• **Data provided**:
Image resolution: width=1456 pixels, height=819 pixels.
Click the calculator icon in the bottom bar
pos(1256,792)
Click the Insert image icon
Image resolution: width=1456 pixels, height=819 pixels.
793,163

• **Description of the task**: Each line above should be copied exactly, with no line missing.

• **Solution to this task**:
Image resolution: width=1456 pixels, height=819 pixels.
Click the calculator icon in the bottom bar
pos(1256,792)
Click the Insert image icon
Image resolution: width=1456 pixels, height=819 pixels.
793,163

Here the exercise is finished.